Animali maltrattati, demolito canile abusivo in via Ustica

Sono stati smantellati anche diversi box in muratura utilizzati come garage e locali di sgombero

Nel corso della mattinata di ieri, nell’ambito di un servizio finalizzato alla repressione del dilagante fenomeno del maltrattamento di animali, coordinato dal dirigente del commissariato di polizia “Nesima”, sono state demolite definitivamente delle casupole in muratura, costruite abusivamente e utilizzate in alcuni casi come garage e locali di sgombero da qualche residente e in numerosi casi, come cucce per cani, trascurate e fatiscenti.
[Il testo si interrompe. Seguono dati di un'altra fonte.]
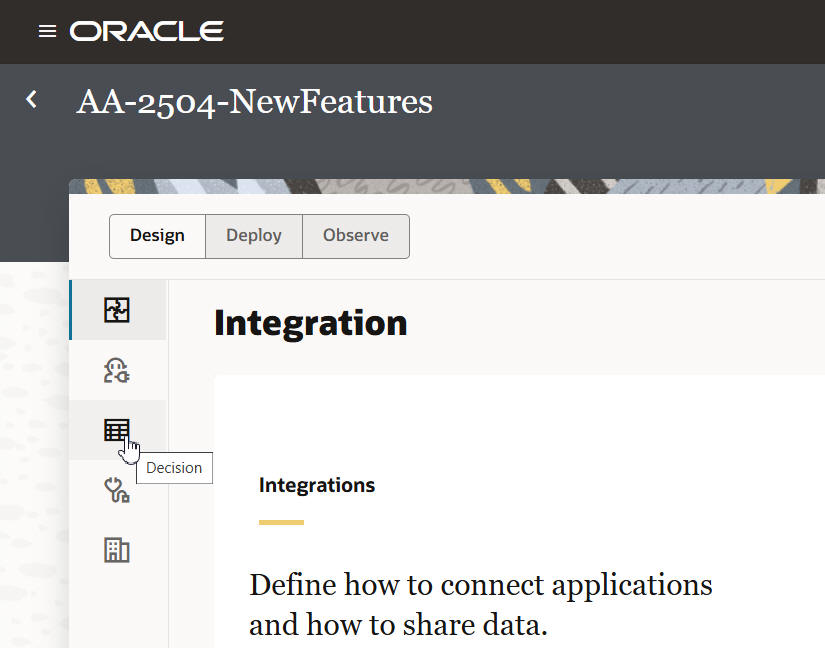
Task: Open the hamburger navigation menu
Action: [x=47, y=32]
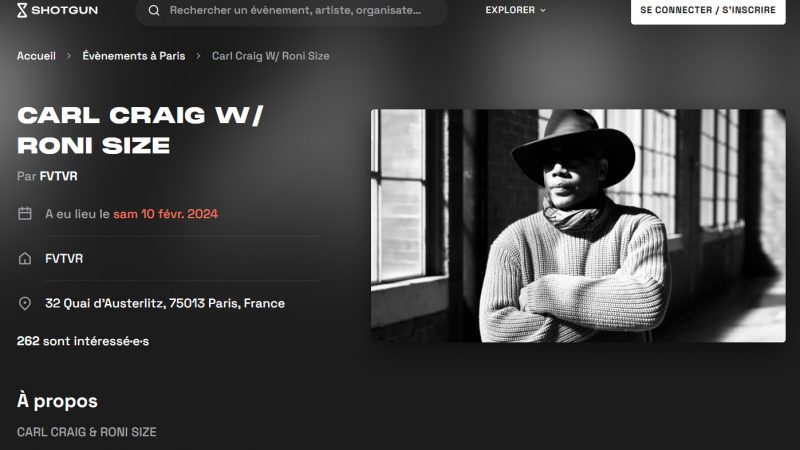The height and width of the screenshot is (450, 800).
Task: Expand the Explorer dropdown arrow
Action: (542, 10)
Il controllo è stato eseguito in collaborazione con l’Asp veterinaria di Catania, la squadra cinofili della Questura, personale della polizia scientifica e l’ufficio manutenzione del comune di Catania. Hanno contibuito all’abbattimento dei locali abusivi e allo sgombero dei materiali di risulta, i vigili urbani del comune. Per il mantenimento del necessario ordine pubblico, erano presenti anche due squadre del reparto mobile di Catania. Un maestoso intervento di polizia, dunque, nato dall’esigenza di garantire innanzitutto la sopravvivenza di 11 cani, trovati quasi tutti in parziale stato di abbandono, malnutriti e spaventati, che personale dell’Asp veterinaria ha provveduto a visitare e sottoporre alle cure del caso.

Alcuni sono stati affidati ad associazioni di volontari, mentre altri, sono stati consegnati ai proprietari che dovranno garantire rigide prescrizioni, che saranno periodicamente sottoposte a verifica. Successivamente si è provveduto alla delicata opera di demolizione di tutte le cucce abusivamente costruite nel corso degli anni, invadendo un terreno comunale posto al centro della carreggiata di via Ustica, dove erano state previste delle aiuole destinate al verde pubblico, ma che nel tempo state trasformate in un vero e proprio canile a cielo aperto. Ben otto le persone denunciate per lo stato di abbandono in cui versavano i poveri animali e per l’occupazione abusiva di terreni. Un intervento risolutivo e un chiaro segno di ripristino della legalità troppo a lungo violata, in un quartiere, quello di San Giovanni Galermo, da sempre passato alle cronache per svariati episodi criminali e che continua a destare l’attenzione delle forze dell’ordine.